BEGIN
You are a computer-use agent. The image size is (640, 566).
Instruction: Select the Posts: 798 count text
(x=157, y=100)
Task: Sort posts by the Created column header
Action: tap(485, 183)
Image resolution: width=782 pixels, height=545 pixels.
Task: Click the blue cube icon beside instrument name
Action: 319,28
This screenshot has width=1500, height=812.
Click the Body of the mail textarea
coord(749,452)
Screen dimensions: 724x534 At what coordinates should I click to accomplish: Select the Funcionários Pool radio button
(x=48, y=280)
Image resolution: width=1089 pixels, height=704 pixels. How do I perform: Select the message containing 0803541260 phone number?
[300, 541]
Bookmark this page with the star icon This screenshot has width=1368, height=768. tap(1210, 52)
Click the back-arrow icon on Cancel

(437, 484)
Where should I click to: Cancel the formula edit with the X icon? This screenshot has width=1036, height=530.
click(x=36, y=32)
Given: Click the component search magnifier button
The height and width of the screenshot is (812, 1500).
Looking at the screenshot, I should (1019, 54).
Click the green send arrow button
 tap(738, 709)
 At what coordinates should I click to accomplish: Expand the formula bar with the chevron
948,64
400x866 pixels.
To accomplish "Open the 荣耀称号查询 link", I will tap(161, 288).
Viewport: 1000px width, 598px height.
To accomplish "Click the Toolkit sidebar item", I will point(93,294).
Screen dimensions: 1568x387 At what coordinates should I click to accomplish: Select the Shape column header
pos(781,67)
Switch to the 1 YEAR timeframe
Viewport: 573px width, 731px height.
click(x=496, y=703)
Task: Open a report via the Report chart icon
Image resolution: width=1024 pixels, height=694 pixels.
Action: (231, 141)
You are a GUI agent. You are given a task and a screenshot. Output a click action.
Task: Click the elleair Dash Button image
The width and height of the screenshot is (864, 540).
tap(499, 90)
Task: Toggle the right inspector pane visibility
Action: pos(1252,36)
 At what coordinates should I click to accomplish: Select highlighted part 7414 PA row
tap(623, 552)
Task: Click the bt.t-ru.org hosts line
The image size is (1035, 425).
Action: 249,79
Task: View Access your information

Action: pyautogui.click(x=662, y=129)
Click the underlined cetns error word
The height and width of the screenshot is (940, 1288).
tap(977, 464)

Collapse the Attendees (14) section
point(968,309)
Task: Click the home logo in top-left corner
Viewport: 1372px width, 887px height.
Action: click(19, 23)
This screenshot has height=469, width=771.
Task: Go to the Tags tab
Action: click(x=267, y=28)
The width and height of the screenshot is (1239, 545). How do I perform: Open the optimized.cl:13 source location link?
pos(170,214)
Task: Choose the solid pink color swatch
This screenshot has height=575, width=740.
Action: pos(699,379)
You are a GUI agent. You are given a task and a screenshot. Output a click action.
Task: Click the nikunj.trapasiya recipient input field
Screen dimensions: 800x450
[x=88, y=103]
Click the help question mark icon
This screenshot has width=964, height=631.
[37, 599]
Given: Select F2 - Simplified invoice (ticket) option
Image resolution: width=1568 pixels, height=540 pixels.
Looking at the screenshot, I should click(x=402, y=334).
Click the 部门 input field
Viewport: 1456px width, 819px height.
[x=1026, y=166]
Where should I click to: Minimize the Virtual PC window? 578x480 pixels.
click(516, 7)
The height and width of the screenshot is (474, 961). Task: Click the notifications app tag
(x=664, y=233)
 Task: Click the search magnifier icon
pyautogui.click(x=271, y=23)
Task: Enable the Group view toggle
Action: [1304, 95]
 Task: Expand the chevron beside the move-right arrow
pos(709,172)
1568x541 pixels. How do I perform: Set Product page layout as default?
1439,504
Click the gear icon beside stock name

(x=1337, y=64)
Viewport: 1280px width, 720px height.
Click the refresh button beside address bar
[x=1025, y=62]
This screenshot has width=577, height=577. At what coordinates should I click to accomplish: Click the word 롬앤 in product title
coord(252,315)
END
YOUR OBJECTIVE » Go through the listing and write out each line exactly.

RESULT BELOW »
You are a computer-use agent. The image size is (640, 566).
Instruction: Select the Posts: 798 count text
(x=157, y=100)
Task: Sort posts by the Created column header
Action: tap(485, 183)
Image resolution: width=782 pixels, height=545 pixels.
Task: Click the blue cube icon beside instrument name
Action: 319,28
This screenshot has width=1500, height=812.
Click the Body of the mail textarea
coord(749,452)
Screen dimensions: 724x534 At what coordinates should I click to accomplish: Select the Funcionários Pool radio button
(x=48, y=280)
Image resolution: width=1089 pixels, height=704 pixels. How do I perform: Select the message containing 0803541260 phone number?
[300, 541]
Bookmark this page with the star icon This screenshot has width=1368, height=768. tap(1210, 52)
Click the back-arrow icon on Cancel

(437, 484)
Where should I click to: Cancel the formula edit with the X icon? This screenshot has width=1036, height=530.
click(x=36, y=32)
Given: Click the component search magnifier button
The height and width of the screenshot is (812, 1500).
Looking at the screenshot, I should (1019, 54).
Click the green send arrow button
 tap(738, 709)
 At what coordinates should I click to accomplish: Expand the formula bar with the chevron
948,64
400x866 pixels.
To accomplish "Open the 荣耀称号查询 link", I will tap(161, 288).
Viewport: 1000px width, 598px height.
To accomplish "Click the Toolkit sidebar item", I will point(93,294).
Screen dimensions: 1568x387 At what coordinates should I click to accomplish: Select the Shape column header
pos(781,67)
Switch to the 1 YEAR timeframe
Viewport: 573px width, 731px height.
click(x=496, y=703)
Task: Open a report via the Report chart icon
Image resolution: width=1024 pixels, height=694 pixels.
Action: (231, 141)
You are a GUI agent. You are given a task and a screenshot. Output a click action.
Task: Click the elleair Dash Button image
The width and height of the screenshot is (864, 540).
tap(499, 90)
Task: Toggle the right inspector pane visibility
Action: pos(1252,36)
 At what coordinates should I click to accomplish: Select highlighted part 7414 PA row
tap(623, 552)
Task: Click the bt.t-ru.org hosts line
The image size is (1035, 425).
Action: 249,79
Task: View Access your information

Action: pyautogui.click(x=662, y=129)
Click the underlined cetns error word
The height and width of the screenshot is (940, 1288).
tap(977, 464)

Collapse the Attendees (14) section
point(968,309)
Task: Click the home logo in top-left corner
Viewport: 1372px width, 887px height.
Action: click(19, 23)
This screenshot has height=469, width=771.
Task: Go to the Tags tab
Action: click(x=267, y=28)
The width and height of the screenshot is (1239, 545). How do I perform: Open the optimized.cl:13 source location link?
pos(170,214)
Task: Choose the solid pink color swatch
This screenshot has height=575, width=740.
Action: pos(699,379)
You are a GUI agent. You are given a task and a screenshot. Output a click action.
Task: Click the nikunj.trapasiya recipient input field
Screen dimensions: 800x450
[x=88, y=103]
Click the help question mark icon
This screenshot has width=964, height=631.
[37, 599]
Given: Select F2 - Simplified invoice (ticket) option
Image resolution: width=1568 pixels, height=540 pixels.
Looking at the screenshot, I should click(x=402, y=334).
Click the 部门 input field
Viewport: 1456px width, 819px height.
[x=1026, y=166]
Where should I click to: Minimize the Virtual PC window? 578x480 pixels.
click(516, 7)
The height and width of the screenshot is (474, 961). Task: Click the notifications app tag
(x=664, y=233)
 Task: Click the search magnifier icon
pyautogui.click(x=271, y=23)
Task: Enable the Group view toggle
Action: [1304, 95]
 Task: Expand the chevron beside the move-right arrow
pos(709,172)
1568x541 pixels. How do I perform: Set Product page layout as default?
1439,504
Click the gear icon beside stock name

(x=1337, y=64)
Viewport: 1280px width, 720px height.
Click the refresh button beside address bar
[x=1025, y=62]
This screenshot has width=577, height=577. At what coordinates should I click to accomplish: Click the word 롬앤 in product title
coord(252,315)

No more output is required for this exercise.